• YOUR ASSIGNMENT
Return the data below exactly, stopping after the line with "Детский сад № 159".

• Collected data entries
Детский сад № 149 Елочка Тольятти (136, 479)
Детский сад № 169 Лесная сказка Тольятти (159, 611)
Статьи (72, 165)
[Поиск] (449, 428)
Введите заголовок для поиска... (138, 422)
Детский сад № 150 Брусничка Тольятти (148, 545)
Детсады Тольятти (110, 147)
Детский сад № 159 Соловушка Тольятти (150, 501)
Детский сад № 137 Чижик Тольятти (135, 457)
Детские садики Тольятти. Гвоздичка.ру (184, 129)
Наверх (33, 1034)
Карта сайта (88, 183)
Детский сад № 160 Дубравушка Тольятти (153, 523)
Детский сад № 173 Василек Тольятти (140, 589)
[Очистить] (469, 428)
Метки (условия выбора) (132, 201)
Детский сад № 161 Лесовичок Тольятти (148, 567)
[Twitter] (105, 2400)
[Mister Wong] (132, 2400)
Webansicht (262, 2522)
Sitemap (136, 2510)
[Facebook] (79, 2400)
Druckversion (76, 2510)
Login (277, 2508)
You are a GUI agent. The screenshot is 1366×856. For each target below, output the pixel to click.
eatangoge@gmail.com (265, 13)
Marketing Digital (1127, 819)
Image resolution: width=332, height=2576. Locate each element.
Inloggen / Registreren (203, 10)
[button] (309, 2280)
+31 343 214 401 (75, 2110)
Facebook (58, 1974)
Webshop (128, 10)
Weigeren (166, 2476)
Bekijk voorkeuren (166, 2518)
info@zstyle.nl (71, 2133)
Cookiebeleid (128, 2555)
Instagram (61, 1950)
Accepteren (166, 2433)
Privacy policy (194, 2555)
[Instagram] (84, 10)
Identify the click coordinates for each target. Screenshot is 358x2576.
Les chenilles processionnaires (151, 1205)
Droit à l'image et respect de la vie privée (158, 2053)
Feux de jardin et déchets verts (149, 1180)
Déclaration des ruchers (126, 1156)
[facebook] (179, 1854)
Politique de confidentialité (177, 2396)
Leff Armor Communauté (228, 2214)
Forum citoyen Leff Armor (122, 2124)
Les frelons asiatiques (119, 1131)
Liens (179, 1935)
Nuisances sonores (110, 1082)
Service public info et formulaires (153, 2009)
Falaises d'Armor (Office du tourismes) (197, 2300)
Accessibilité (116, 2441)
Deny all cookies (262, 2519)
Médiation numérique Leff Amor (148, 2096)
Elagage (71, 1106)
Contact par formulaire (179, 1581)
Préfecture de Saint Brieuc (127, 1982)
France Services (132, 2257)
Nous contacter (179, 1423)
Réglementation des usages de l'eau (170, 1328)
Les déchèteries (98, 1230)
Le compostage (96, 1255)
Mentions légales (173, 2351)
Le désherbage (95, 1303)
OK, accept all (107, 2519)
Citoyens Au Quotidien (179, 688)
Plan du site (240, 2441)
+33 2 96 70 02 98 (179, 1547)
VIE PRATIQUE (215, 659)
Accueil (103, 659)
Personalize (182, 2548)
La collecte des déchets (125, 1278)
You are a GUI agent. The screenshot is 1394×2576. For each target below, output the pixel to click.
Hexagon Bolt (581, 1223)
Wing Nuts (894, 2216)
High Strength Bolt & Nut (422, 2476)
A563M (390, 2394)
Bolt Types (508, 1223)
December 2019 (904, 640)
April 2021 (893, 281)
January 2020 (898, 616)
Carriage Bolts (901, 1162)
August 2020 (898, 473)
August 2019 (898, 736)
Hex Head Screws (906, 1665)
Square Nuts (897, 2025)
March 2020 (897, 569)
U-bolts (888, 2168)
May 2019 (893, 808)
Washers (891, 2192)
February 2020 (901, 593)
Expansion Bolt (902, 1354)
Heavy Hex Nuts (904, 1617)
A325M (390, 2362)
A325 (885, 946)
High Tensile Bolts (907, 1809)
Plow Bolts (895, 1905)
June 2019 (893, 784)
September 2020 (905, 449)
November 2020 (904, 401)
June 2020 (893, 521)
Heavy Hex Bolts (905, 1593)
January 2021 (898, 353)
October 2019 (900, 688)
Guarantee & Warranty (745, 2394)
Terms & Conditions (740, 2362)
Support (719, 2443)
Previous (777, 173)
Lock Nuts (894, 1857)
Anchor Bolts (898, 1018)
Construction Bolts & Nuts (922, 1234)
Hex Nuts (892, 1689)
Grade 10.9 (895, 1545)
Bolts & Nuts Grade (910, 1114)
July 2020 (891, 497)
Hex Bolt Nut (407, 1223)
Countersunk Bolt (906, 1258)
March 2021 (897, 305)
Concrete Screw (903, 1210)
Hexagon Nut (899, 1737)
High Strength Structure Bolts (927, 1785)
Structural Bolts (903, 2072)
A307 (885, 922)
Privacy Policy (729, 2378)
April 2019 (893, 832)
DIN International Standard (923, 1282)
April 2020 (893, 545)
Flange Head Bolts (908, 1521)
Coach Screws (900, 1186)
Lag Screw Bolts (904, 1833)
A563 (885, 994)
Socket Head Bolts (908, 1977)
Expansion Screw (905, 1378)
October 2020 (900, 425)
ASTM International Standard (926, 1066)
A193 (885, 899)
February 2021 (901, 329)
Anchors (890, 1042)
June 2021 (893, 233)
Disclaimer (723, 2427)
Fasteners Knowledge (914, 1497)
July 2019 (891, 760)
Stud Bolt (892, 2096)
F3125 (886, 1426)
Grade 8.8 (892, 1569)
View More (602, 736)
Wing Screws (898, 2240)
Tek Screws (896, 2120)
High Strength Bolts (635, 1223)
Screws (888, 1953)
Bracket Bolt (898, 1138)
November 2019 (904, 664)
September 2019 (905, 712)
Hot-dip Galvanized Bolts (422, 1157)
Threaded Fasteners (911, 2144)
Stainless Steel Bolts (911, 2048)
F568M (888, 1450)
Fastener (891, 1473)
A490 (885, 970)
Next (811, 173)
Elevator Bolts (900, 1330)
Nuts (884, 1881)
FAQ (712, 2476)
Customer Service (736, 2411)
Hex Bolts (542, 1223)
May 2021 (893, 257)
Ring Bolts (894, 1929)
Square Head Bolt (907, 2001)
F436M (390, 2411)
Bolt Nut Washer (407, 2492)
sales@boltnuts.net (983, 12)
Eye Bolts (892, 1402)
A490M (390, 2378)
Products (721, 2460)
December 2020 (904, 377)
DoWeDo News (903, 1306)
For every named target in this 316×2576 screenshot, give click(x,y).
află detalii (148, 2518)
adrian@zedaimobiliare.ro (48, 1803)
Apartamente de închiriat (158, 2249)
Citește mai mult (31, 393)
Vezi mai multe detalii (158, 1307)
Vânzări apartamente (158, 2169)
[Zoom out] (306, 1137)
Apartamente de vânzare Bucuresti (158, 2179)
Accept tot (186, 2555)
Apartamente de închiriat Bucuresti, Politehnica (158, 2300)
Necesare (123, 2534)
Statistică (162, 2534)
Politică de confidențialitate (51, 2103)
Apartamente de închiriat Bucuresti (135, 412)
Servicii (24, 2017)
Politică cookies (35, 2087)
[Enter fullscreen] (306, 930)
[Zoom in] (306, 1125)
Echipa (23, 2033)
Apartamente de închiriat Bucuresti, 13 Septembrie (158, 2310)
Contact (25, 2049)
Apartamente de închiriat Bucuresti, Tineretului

• EXPECTED ANSWER
Детский сад № 149 Елочка Тольятти (136, 479)
Детский сад № 169 Лесная сказка Тольятти (159, 611)
Статьи (72, 165)
[Поиск] (449, 428)
Введите заголовок для поиска... (138, 422)
Детский сад № 150 Брусничка Тольятти (148, 545)
Детсады Тольятти (110, 147)
Детский сад № 159 Соловушка Тольятти (150, 501)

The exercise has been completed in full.